400 structures culturelles proposent le service Souffleurs d’images dans toute la France © Photo d'illustration, Unsplash

Une personne aveugle ou malvoyante est souvent exclue de fait des expositions ou spectacles. Heureusement, les bénévoles de Souffleurs d’images sont là pour leur prêter leurs yeux et leur faire des descriptions. Ils jouent ce rôle partout en France, dans les théâtres et les musées. Et leur rendent ainsi accessibles toutes les formes d’art.

Le 15 mai dernier, alors que se joue L’Odyssée au ZEF, scène nationale de Marseille, certains spectateurs des premiers rangs glissent régulièrement quelques mots à l’oreille de leur voisin. Sans que le reste du public ou les comédiens n’en soient gênés : en plus d’être discrets, ils sont avant tout des « Souffleurs d’Images ». À savoir des bénévoles accompagnant des personnes aveugles ou malvoyantes pour leur permettre de profiter pleinement de la représentation en leur expliquant ce qu’elles ne peuvent pas voir.

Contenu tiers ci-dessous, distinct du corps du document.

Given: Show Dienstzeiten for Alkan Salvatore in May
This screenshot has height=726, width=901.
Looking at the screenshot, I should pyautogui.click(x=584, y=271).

« On ne leur dit que des éléments factuels et non pas notre interprétation », souligne Laura, l’une de ces voix volontaires. L’objectif n’est pas non plus de les abreuver de tous les détails. Au contraire : seul ce qui est important pour la compréhension de l’histoire doit être précisé. « Les premières fois, j’avais envie de tout souffler. Maintenant, je suis plus en retrait et je ne le fais que quand je sens que la personne en a besoin », précise-t-elle.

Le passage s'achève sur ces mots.